En el caso de Colombia, las obras recuperadas se destinaron a los acervos de las bibliotecas públicas, pero también, en asociación con editoriales independientes, se han estado publicando para abarcar el mercado editorial. En la época en que yo compré mi ejemplar del Alexis de Marguerite Yourcenar, en la librería Bajo el Volcán de Cuernavaca, tendrían que haber estado también disponibles los libros de Clarice Lispector, Elena Garro, Dulce María Loynaz, Inés Arredondo, Marvel Moreno… Qué emocionante es pensar en las nuevas y nuevos lectores jovencísimos que empiezan a abrir sus primeros libros con curiosidad; en las estanterías de sus bibliotecas y en los escaparates de las librerías se encontrarán con escritoras que pueden cambiarles la vida.

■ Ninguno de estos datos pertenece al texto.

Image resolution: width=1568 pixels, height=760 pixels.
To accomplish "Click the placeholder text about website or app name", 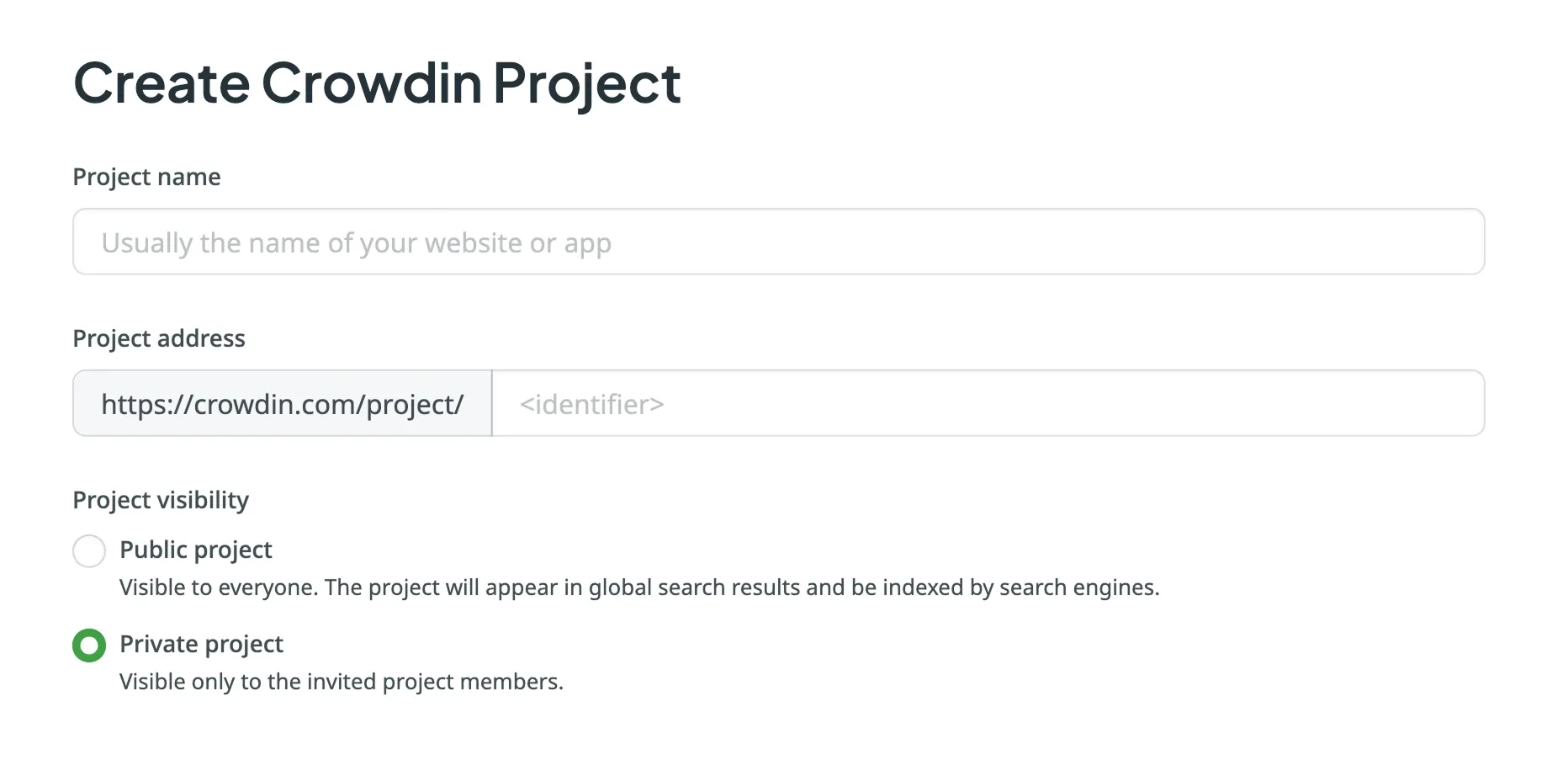I will coord(356,242).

También ocurren cosas en el ecosistema académico, cada vez hay más tesis sobre estas autoras, se las comienza a incluir dentro de los programas de estudio; empiezan a ser leídas o recordadas, se organizan coloquios sobre sus aportaciones literarias. En Chile la investigadora del Instituto de Literatura y Ciencias del Lenguaje (ILCL) de la Pontificia Universidad Católica de Valparaíso, Damaris Landeros, desarrolla el proyecto «Intercambios y tráficos: Estrategias colaborativas para la auto y co-formación en trayectorias intelectuales femeninas en el campo cultural chileno (1850-1940)». La perspectiva es muy interesante porque no solo pone el foco en la escritura sino también en la formación de mujeres entre los siglos XIX y XX. «En otras palabras, analizaremos el contexto donde las mujeres se educaban, principalmente para ser madres y esposas, cómo ellas lograron establecer herramientas para transformarse en escritoras y agentes dentro del campo literario en formación en un tiempo en el que ni siquiera podían optar a plenos derechos políticos», ha dicho Landeros. El acceso a la educación o a los derechos políticos, todo ello influye en la andadura de una escritora. Cuando Elena Garro y su hermana Devaki entraron a estudiar en la Escuela Nacional Preparatoria, había siete mujeres y tres mil varones. Las condiciones en que las y los escritores han luchado para hacer una carrera literaria han sido muy distintas.

Al hablar de autoras fuera del canon, no podemos referirnos al campo de su influencia. No ha existido plenamente. Aun hay que trabajar contra los estereotipos y prejuicios que las colocan bajo sospecha: si no conquistaron el reconocimiento es porque no son suficientemente buenas.

La extrañeza y belleza que Harold Bloom buscaba en una obra para considerarla canónica, también podría encontrarse en los libros de escritoras. Primero hay que buscarlas, reeditarlas, leerlas. No para que desplacen —como si fuera posible— a los autores a los que amamos y seguiremos amando, pero sí para que nos completen y enriquezcan la constelación de posibilidades de lo humano.